Obstacles in the Market
The AFCR sector still faces many obstacles in spite of its expansion. These difficulties may affect development schedules, expenses, and the general growth of the market.
High Costs of Development and Production
The complexity of AFCR systems necessitates years of study and billions of dollars in funding. They are costly to manufacture and maintain because they require sophisticated electronics and exotic materials. The potential market size may be constrained by these exorbitant expenses, which may act as a deterrent for smaller countries seeking to update their air forces.
The export of sophisticated AFCR systems is strictly regulated since it is a vital military technology. To keep sensitive technology out of the wrong hands, governments enforce stringent regulations. Market expansion may be slowed by these export restrictions and international arms control laws, which can make international trade and cooperation more difficult.
Complexity of System Integration
One of the biggest engineering challenges is integrating a new radar system into an existing aircraft. Aircraft hardware types and avionics interfaces differ from manufacturer to manufacturer, creating interoperability challenges. For the radar to function flawlessly with the aircraft’s other avionics, mission computers, and weapon systems, significant hardware and software adjustments are needed. Program upgrades take longer and cost more because of this complexity.
Prospects for the Future and New Technologies
With ongoing innovation poised to unlock new capabilities, the AFCR market appears to have a bright future.
The shift to multifunction RF systems is among the most exciting developments. Future aircraft will use a single, integrated aperture that can do all of these tasks at once, rather than having distinct systems for communications, radar, and electronic warfare. This will significantly increase an aircraft’s capabilities while decreasing its size, weight, and power consumption.
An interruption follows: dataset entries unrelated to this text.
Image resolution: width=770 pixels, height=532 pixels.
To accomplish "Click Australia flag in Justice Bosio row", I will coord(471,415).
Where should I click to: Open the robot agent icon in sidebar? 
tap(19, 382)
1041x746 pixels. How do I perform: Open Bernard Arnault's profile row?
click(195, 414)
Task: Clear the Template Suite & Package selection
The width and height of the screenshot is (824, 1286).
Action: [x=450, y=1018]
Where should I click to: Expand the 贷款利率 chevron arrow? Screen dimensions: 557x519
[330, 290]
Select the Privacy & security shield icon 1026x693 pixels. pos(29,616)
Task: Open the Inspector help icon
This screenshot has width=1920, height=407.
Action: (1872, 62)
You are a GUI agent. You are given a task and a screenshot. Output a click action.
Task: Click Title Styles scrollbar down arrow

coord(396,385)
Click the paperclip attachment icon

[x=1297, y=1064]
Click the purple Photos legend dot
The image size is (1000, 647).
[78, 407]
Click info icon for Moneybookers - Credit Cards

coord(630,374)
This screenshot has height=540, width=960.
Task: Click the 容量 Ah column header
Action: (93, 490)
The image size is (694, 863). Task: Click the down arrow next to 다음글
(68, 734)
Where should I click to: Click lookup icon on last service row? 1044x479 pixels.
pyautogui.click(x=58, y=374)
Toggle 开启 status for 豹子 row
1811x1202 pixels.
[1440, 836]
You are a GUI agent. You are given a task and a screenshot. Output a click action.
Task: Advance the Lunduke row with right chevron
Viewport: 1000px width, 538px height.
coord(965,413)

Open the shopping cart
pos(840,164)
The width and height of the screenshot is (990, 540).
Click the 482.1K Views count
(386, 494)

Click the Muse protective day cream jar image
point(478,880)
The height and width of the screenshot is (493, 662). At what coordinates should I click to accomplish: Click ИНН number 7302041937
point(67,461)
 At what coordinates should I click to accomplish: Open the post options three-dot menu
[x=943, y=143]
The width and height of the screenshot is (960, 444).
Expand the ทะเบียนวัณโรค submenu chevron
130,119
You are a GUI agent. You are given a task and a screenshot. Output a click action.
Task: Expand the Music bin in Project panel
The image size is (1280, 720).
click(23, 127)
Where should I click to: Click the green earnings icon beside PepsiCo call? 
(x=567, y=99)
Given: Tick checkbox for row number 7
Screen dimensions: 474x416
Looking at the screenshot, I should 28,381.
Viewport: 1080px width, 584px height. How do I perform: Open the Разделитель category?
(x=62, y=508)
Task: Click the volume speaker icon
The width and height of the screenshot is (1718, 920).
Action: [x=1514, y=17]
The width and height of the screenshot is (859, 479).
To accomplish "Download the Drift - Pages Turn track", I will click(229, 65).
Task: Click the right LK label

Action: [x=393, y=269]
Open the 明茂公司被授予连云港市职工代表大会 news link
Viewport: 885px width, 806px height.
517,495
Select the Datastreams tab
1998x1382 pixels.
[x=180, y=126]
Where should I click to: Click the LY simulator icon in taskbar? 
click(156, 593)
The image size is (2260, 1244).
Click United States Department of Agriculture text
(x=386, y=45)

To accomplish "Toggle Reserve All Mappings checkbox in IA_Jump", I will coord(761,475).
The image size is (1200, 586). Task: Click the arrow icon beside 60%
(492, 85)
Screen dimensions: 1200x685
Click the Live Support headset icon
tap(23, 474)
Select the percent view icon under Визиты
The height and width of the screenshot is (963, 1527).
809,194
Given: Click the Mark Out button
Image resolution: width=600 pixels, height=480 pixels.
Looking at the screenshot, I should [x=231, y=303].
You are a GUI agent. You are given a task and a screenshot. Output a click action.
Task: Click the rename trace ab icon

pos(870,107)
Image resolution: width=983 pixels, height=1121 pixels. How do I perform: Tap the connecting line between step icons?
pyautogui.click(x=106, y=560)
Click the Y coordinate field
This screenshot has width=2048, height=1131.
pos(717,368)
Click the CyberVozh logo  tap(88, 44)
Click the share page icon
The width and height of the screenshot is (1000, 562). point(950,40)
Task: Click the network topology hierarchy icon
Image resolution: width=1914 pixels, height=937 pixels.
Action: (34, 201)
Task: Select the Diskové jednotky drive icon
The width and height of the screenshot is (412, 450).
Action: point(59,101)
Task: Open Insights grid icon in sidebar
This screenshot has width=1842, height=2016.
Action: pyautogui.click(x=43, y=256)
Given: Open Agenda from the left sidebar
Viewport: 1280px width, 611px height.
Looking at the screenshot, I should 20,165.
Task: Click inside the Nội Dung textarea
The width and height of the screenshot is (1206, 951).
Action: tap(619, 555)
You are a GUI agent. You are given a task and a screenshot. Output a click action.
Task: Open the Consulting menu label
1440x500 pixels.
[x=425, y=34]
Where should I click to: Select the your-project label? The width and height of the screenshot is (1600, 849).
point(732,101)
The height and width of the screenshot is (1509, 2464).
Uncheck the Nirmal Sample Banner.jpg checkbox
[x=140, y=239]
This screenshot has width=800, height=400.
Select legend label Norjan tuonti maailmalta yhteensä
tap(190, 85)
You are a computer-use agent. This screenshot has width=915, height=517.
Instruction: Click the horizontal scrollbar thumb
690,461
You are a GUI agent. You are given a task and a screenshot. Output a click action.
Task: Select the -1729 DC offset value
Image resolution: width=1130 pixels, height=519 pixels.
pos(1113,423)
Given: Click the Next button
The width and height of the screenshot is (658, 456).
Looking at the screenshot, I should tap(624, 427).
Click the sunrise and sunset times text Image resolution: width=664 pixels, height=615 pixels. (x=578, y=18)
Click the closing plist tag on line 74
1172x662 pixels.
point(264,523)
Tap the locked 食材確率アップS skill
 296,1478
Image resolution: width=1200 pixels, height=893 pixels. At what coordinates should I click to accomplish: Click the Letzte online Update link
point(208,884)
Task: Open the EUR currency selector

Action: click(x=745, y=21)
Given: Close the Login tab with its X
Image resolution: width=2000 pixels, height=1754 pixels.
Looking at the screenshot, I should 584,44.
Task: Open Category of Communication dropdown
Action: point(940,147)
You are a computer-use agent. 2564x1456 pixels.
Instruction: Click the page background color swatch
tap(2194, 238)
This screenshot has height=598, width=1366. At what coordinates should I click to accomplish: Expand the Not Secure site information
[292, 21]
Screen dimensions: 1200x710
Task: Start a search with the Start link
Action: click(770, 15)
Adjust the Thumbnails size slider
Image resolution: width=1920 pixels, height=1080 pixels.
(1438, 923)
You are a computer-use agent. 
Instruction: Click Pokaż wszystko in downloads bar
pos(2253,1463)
The creation of distributed and networked radar is another expanding field. This idea uses real-time radar data sharing between various platforms, including fighters, drones, and satellites, to produce a single, complete image of the battlespace. This networked strategy increases the effectiveness and survivability of all friendly assets and makes it nearly impossible for an adversary to hide.
In conclusion, a market ready for innovation
A key component of the contemporary defense sector is the market for airborne fire control radars. The need for more capable and intelligent radar systems will only increase due to technological advancements and the ongoing requirement for air superiority. Despite ongoing regulatory obstacles and exorbitant costs, the industry is progressing. The sky’s eye is growing more potent than before with the introduction of AI-driven cognitive radars, multifunction systems, and networked capabilities, giving pilots the advantage they need to manage the air.
Note: This article was drafted with the aid of AI. Additional content, edits for accuracy, and industry expertise by Mario Maldari, Cary Bryczek, and Decoteau Wilkerson.